## AVAILABLE RECORDS:
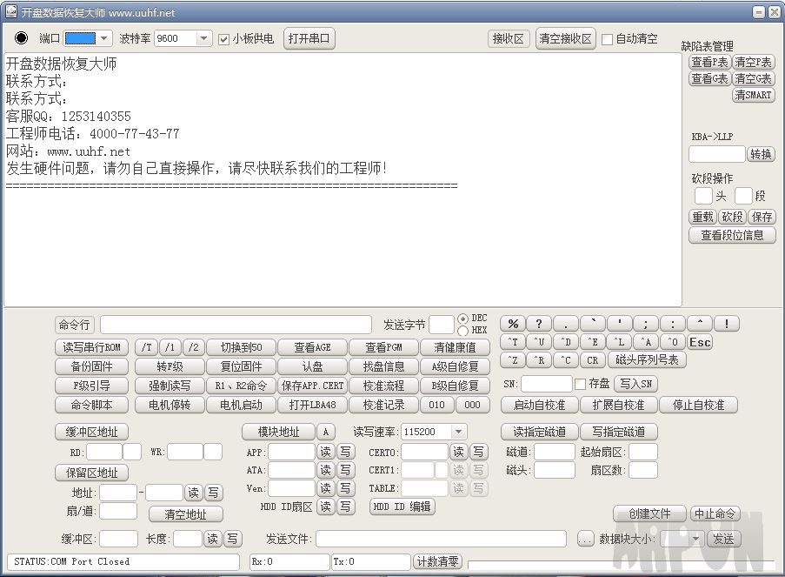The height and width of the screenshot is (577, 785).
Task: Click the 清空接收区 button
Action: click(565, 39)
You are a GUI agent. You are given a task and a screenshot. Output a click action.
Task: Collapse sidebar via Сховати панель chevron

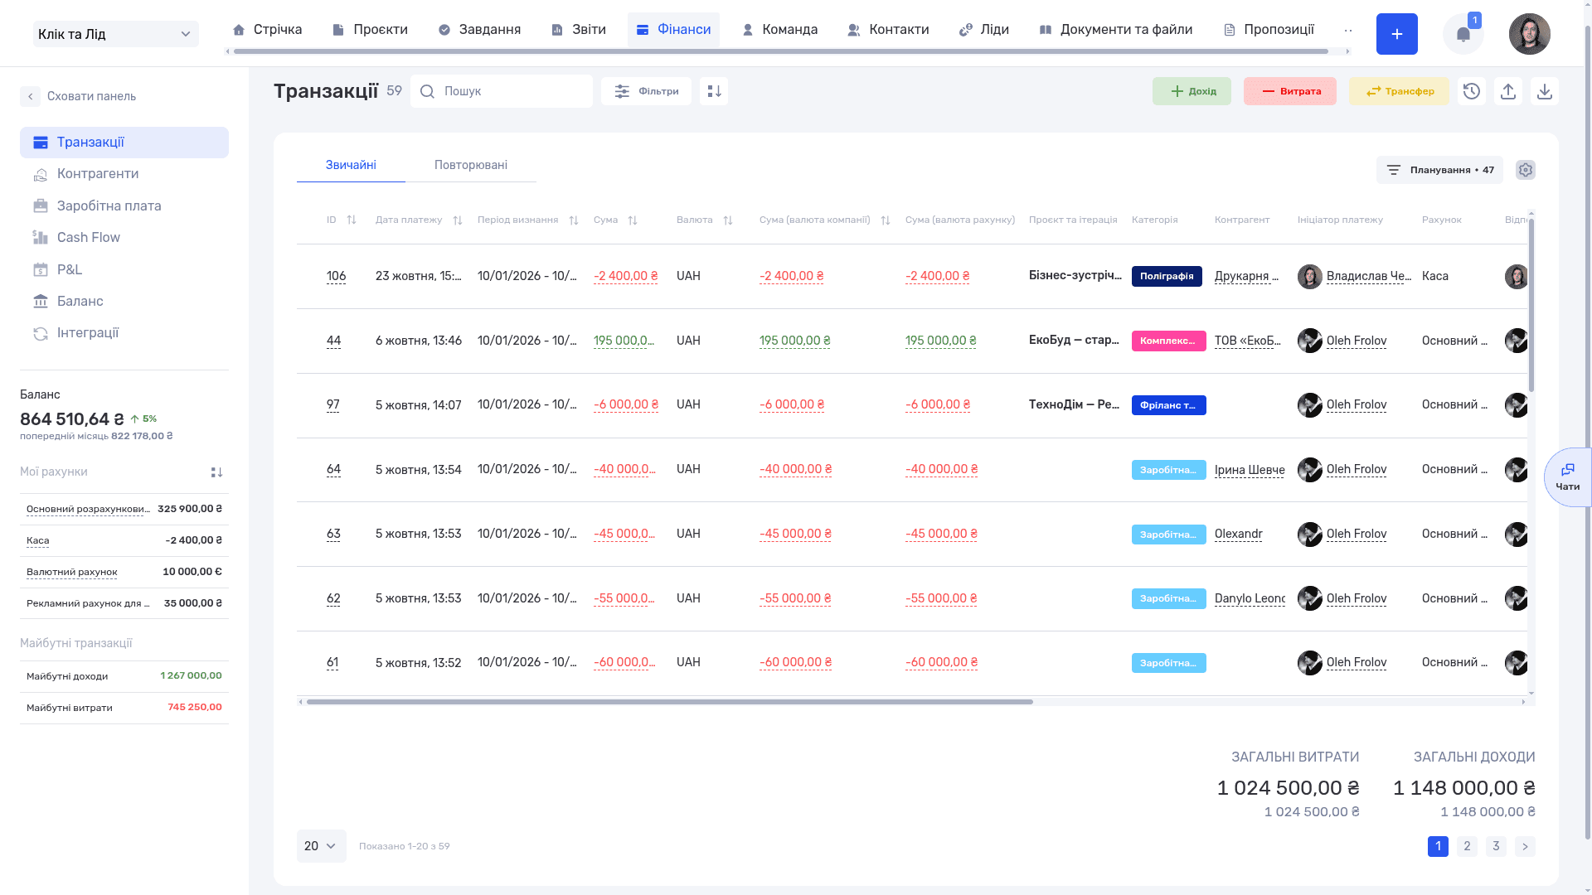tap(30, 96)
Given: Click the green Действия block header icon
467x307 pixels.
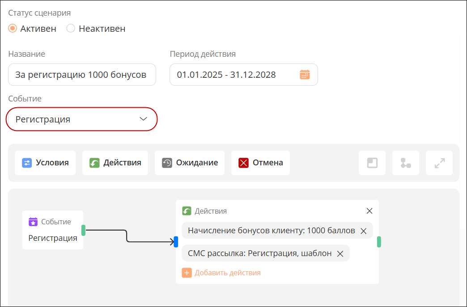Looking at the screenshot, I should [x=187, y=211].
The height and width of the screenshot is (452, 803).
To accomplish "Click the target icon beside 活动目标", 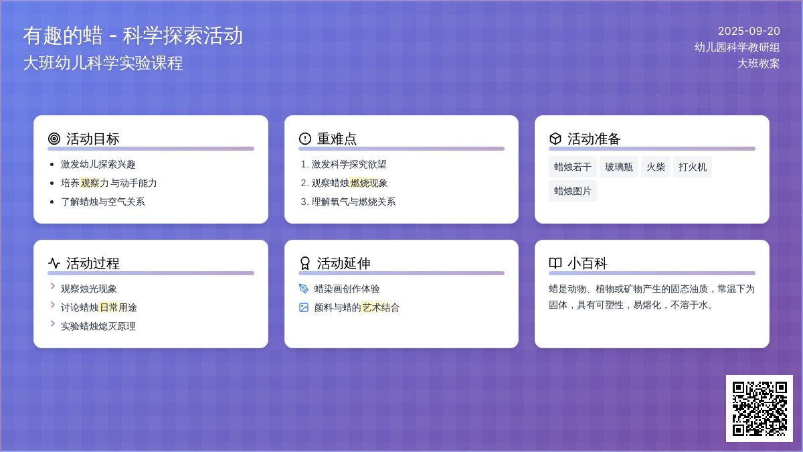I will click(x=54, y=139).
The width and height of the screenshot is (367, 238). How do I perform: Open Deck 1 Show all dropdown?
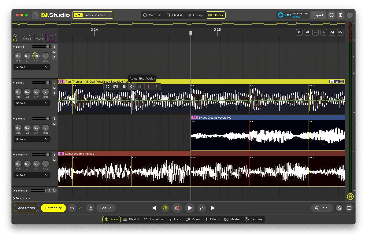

## TASK TO CARRY OUT:
Using the data above, copy exactly the lines from the one containing "Task: Collapse sidebar" to the one containing "The height and width of the screenshot is (452, 803).", inclusive. Exclude the pictures.

## TASK SOLUTION:
Task: Collapse sidebar via Сховати панель chevron

tap(30, 96)
Given: Click the green Действия block header icon
467x307 pixels.
Looking at the screenshot, I should [x=187, y=211].
The height and width of the screenshot is (452, 803).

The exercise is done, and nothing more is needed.